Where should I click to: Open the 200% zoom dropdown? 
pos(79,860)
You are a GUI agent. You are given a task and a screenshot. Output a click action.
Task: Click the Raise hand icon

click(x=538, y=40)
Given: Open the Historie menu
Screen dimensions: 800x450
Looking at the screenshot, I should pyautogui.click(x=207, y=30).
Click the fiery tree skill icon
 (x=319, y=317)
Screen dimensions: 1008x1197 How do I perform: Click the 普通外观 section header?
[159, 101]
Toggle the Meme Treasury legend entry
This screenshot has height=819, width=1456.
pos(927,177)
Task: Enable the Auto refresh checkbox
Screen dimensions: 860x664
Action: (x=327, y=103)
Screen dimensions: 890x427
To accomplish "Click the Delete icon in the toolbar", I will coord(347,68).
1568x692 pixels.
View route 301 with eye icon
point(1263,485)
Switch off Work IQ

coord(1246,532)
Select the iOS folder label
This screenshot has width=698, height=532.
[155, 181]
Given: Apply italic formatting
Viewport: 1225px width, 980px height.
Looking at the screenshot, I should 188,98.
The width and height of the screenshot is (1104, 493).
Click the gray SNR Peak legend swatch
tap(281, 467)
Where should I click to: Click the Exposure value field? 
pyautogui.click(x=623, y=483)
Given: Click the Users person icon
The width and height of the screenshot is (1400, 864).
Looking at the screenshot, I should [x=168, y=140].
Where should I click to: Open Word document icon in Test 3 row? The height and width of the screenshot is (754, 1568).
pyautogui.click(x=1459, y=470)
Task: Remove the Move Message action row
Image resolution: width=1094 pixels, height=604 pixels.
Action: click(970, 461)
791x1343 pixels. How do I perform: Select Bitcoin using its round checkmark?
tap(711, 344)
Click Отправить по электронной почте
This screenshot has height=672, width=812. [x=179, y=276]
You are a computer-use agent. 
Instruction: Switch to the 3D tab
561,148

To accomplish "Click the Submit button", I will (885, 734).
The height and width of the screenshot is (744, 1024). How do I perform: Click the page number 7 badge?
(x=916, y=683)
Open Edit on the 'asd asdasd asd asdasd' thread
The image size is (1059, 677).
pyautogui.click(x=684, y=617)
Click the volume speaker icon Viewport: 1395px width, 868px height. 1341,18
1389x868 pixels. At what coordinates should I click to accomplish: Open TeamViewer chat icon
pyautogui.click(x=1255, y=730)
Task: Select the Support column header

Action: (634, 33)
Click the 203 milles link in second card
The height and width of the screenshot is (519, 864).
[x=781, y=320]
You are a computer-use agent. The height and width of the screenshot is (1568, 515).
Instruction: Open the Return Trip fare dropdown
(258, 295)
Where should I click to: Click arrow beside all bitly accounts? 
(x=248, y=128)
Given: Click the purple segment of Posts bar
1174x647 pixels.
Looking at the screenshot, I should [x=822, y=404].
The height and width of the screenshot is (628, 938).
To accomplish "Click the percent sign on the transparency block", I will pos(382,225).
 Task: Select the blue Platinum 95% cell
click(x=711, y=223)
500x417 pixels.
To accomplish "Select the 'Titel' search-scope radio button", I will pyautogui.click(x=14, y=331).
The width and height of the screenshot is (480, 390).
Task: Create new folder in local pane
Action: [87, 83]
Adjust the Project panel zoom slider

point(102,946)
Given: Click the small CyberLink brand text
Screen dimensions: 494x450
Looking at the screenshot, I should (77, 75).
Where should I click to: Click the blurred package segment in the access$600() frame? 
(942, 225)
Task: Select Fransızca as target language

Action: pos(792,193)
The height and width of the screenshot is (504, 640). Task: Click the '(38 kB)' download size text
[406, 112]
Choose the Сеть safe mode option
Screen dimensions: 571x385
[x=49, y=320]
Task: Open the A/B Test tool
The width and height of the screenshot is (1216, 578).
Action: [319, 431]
────────
§ YOUR OBJECTIVE
Could you swap every "Where should I click to" in the lines above for "Where do I click to" and leave everything else as it is?

§ TASK OUTPUT
Where do I click to: Open the 200% zoom dropdown? 
pos(79,860)
You are a GUI agent. You are given a task and a screenshot. Output a click action.
Task: Click the Raise hand icon

click(x=538, y=40)
Given: Open the Historie menu
Screen dimensions: 800x450
Looking at the screenshot, I should pyautogui.click(x=207, y=30).
Click the fiery tree skill icon
 (x=319, y=317)
Screen dimensions: 1008x1197 How do I perform: Click the 普通外观 section header?
[159, 101]
Toggle the Meme Treasury legend entry
This screenshot has height=819, width=1456.
pos(927,177)
Task: Enable the Auto refresh checkbox
Screen dimensions: 860x664
Action: (x=327, y=103)
Screen dimensions: 890x427
To accomplish "Click the Delete icon in the toolbar", I will coord(347,68).
1568x692 pixels.
View route 301 with eye icon
point(1263,485)
Switch off Work IQ

coord(1246,532)
Select the iOS folder label
This screenshot has width=698, height=532.
[155, 181]
Given: Apply italic formatting
Viewport: 1225px width, 980px height.
Looking at the screenshot, I should 188,98.
The width and height of the screenshot is (1104, 493).
Click the gray SNR Peak legend swatch
tap(281, 467)
Where do I click to: Click the Exposure value field? 
pyautogui.click(x=623, y=483)
Given: Click the Users person icon
The width and height of the screenshot is (1400, 864).
Looking at the screenshot, I should [x=168, y=140].
Where do I click to: Open Word document icon in Test 3 row? The height and width of the screenshot is (754, 1568).
pyautogui.click(x=1459, y=470)
Task: Remove the Move Message action row
Image resolution: width=1094 pixels, height=604 pixels.
Action: click(970, 461)
791x1343 pixels. How do I perform: Select Bitcoin using its round checkmark?
tap(711, 344)
Click Отправить по электронной почте
This screenshot has height=672, width=812. [x=179, y=276]
You are a computer-use agent. 
Instruction: Switch to the 3D tab
561,148

To accomplish "Click the Submit button", I will (885, 734).
The height and width of the screenshot is (744, 1024). How do I perform: Click the page number 7 badge?
(x=916, y=683)
Open Edit on the 'asd asdasd asd asdasd' thread
The image size is (1059, 677).
pyautogui.click(x=684, y=617)
Click the volume speaker icon Viewport: 1395px width, 868px height. 1341,18
1389x868 pixels. At what coordinates should I click to accomplish: Open TeamViewer chat icon
pyautogui.click(x=1255, y=730)
Task: Select the Support column header

Action: (634, 33)
Click the 203 milles link in second card
The height and width of the screenshot is (519, 864).
[x=781, y=320]
You are a computer-use agent. The height and width of the screenshot is (1568, 515).
Instruction: Open the Return Trip fare dropdown
(258, 295)
Where do I click to: Click arrow beside all bitly accounts? 
(x=248, y=128)
Given: Click the purple segment of Posts bar
1174x647 pixels.
Looking at the screenshot, I should [x=822, y=404].
The height and width of the screenshot is (628, 938).
To accomplish "Click the percent sign on the transparency block", I will pos(382,225).
 Task: Select the blue Platinum 95% cell
click(x=711, y=223)
500x417 pixels.
To accomplish "Select the 'Titel' search-scope radio button", I will pyautogui.click(x=14, y=331).
The width and height of the screenshot is (480, 390).
Task: Create new folder in local pane
Action: [87, 83]
Adjust the Project panel zoom slider

point(102,946)
Given: Click the small CyberLink brand text
Screen dimensions: 494x450
Looking at the screenshot, I should (77, 75).
Where do I click to: Click the blurred package segment in the access$600() frame? 
(942, 225)
Task: Select Fransızca as target language

Action: pos(792,193)
The height and width of the screenshot is (504, 640). Task: Click the '(38 kB)' download size text
[406, 112]
Choose the Сеть safe mode option
Screen dimensions: 571x385
[x=49, y=320]
Task: Open the A/B Test tool
The width and height of the screenshot is (1216, 578).
Action: [319, 431]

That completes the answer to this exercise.